Questo contenuto è stato pubblicato il 25 ottobre 2010 - 14:42
(Keystone-ATS)

BELGRADO - Il ministro della difesa serbo, Dragan Sutanovac, in una prima reazione di Belgrado alla decisione odierna dei ministri degli esteri dell'Ue di sbloccare la domanda di adesione della Serbia trasferendola all'esame della commissione, ha parlato di "energia positiva nell'Unione europea per far avvicinare la Serbia".
Il ministro, che ha parlato con i giornalisti a margine della firma di un accordo con il collega della Namibia Charles Ndaxu Namoloh, ha aggiunto che vi è al tempo stesso il "problema di natura tecnica" che la Serbia deve risolvere, e che è collegato al "completamento della collaborazione con il Tribunale dell'Aja".

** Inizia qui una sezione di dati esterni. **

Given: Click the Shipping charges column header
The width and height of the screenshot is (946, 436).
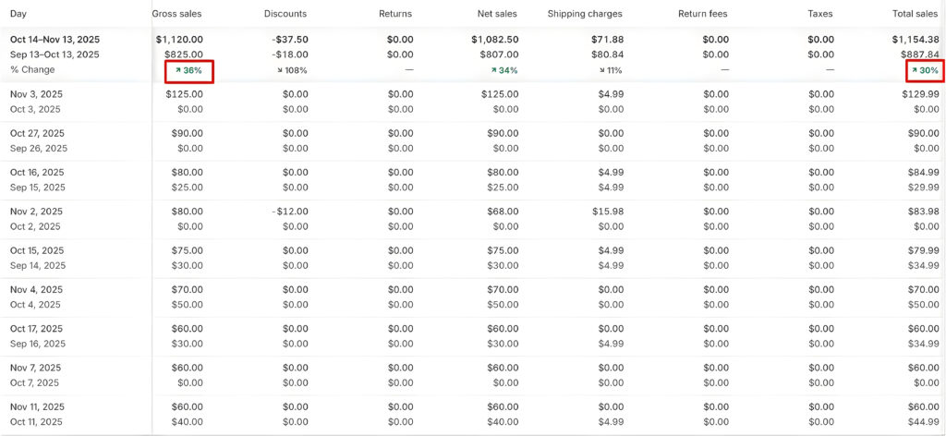Looking at the screenshot, I should pos(584,14).
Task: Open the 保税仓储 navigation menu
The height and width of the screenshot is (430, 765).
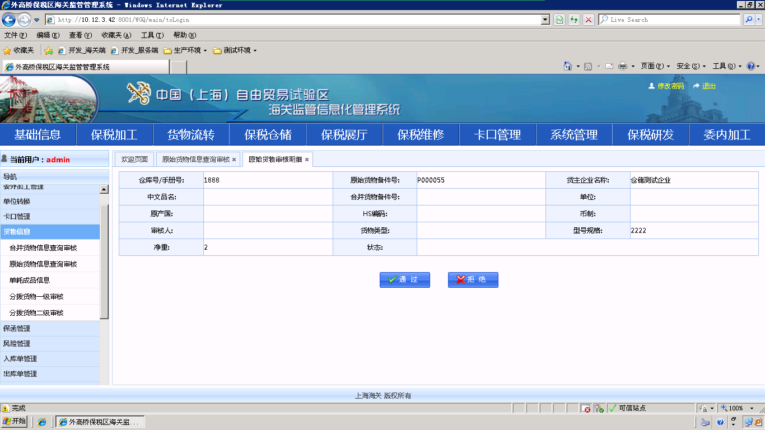Action: [x=268, y=135]
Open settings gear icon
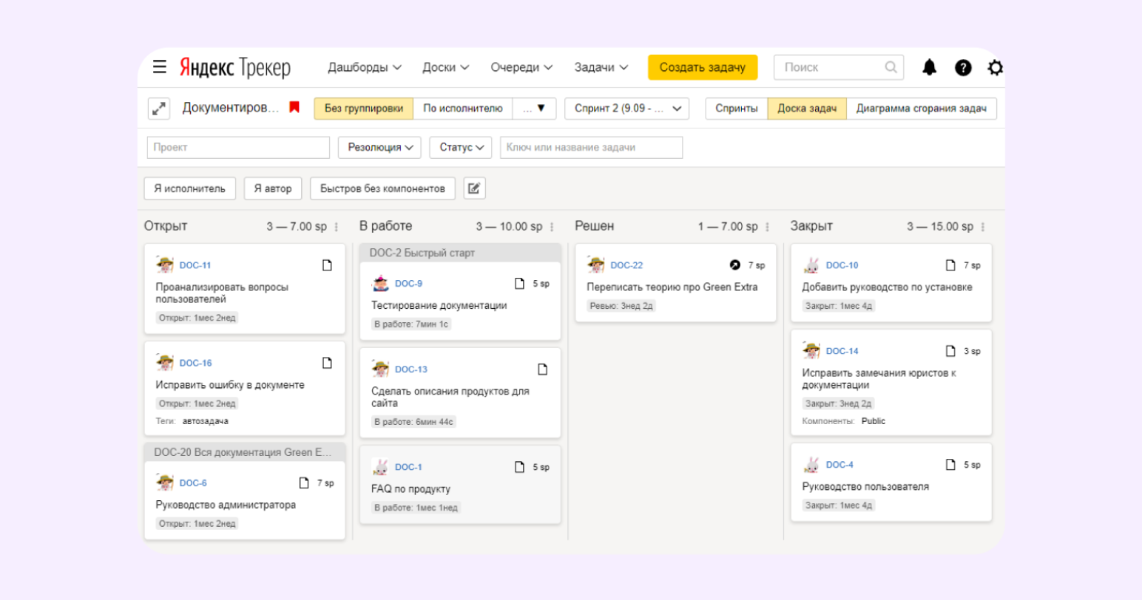 (995, 67)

Il governo e il presidente Boris Tadic - ha aggiunto il ministro della difesa - hanno inviato segnali molto chiari sulla determinazione della Serbia a portare a termine la cooperazione con il Tribunale penale internazionale dell'Aja (Tpi). Il suo ministero, ha affermato Sutanovac, sta facendo tutto il possibile per favorire la cattura di Mladic.